What needs to be done – Find "Instruction: Focus the" in the material below, then write out that line and every line after it exactly, ending with the last one; skip the pictures.

Records provided –

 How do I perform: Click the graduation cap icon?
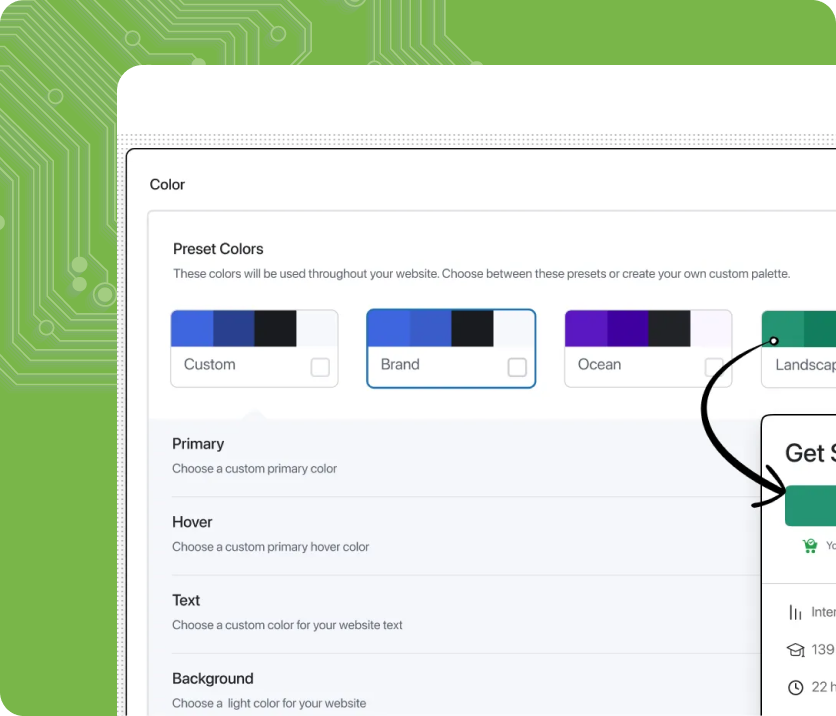(796, 650)
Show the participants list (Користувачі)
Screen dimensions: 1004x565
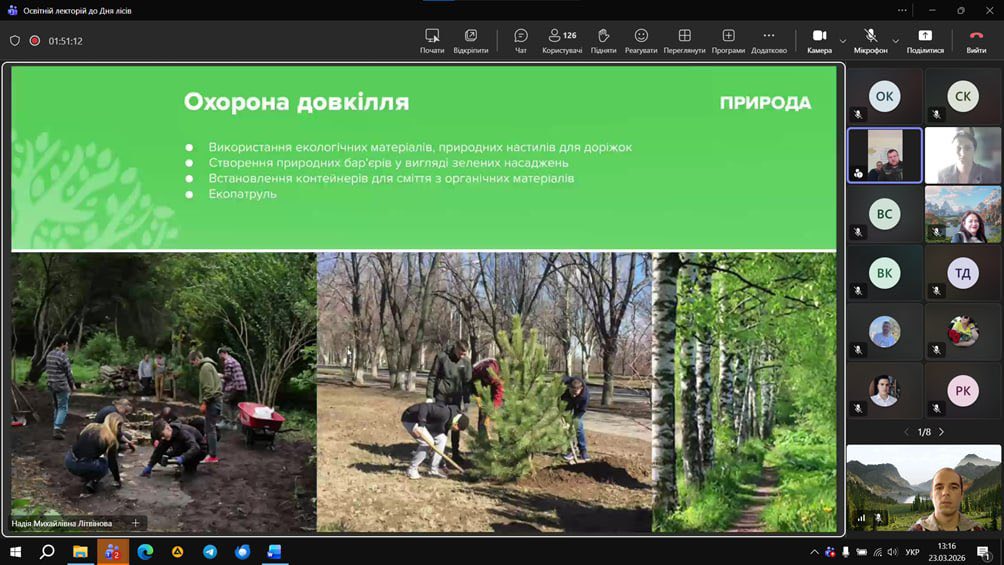(x=561, y=40)
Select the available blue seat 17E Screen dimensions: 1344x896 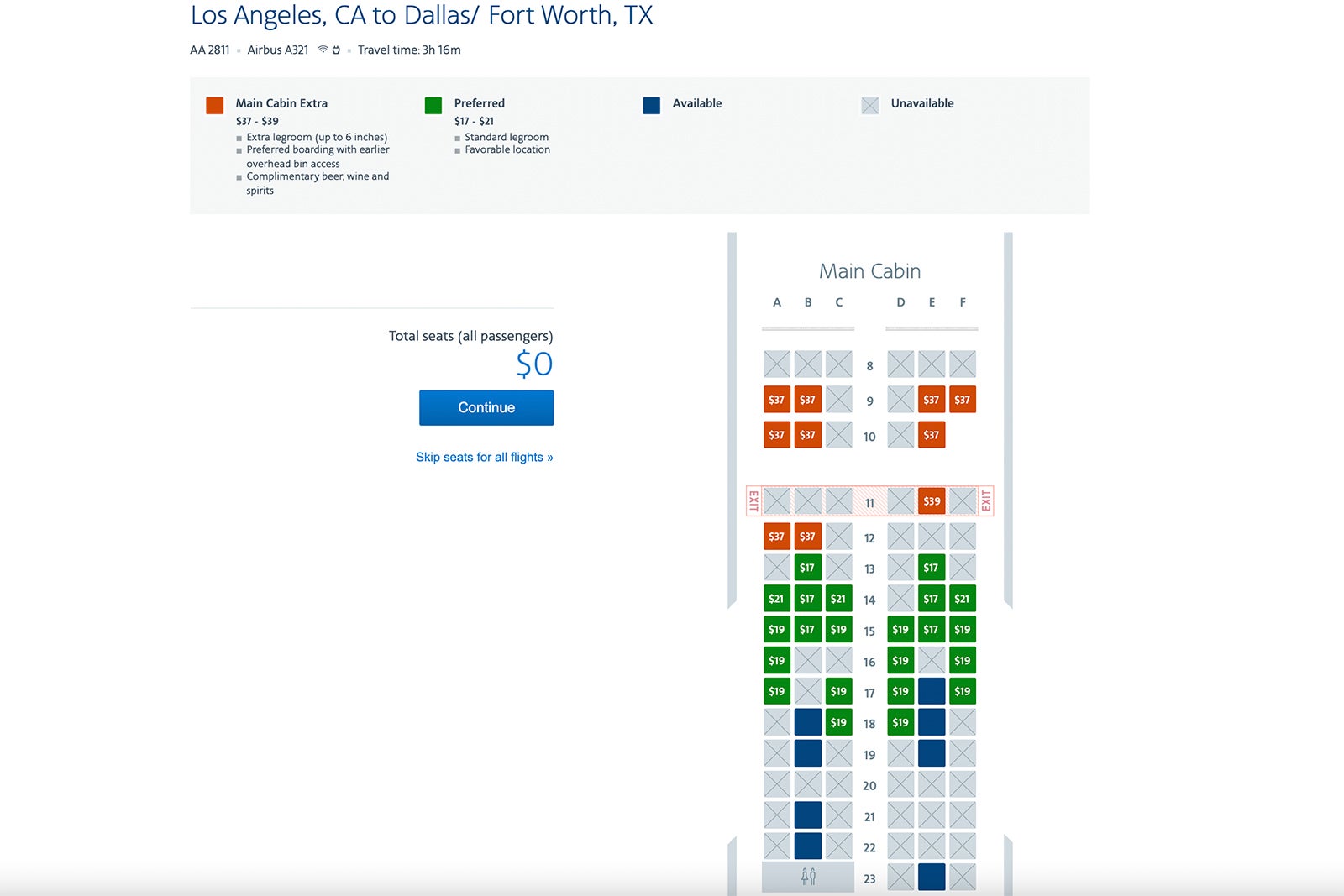(x=931, y=690)
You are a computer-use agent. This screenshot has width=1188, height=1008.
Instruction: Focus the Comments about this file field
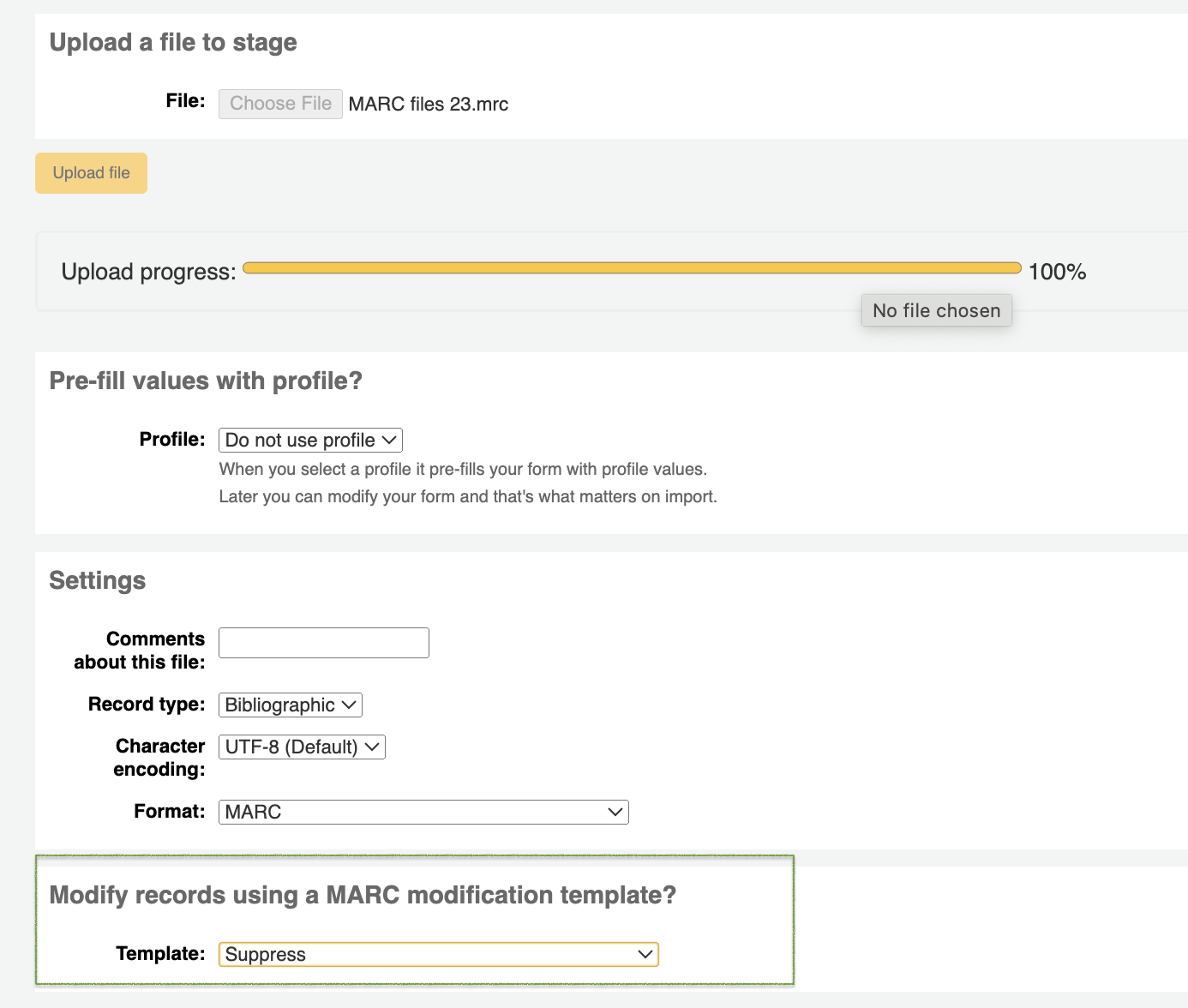click(324, 643)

Solved problem –
Instruction: Focus the Comments about this file field
click(324, 643)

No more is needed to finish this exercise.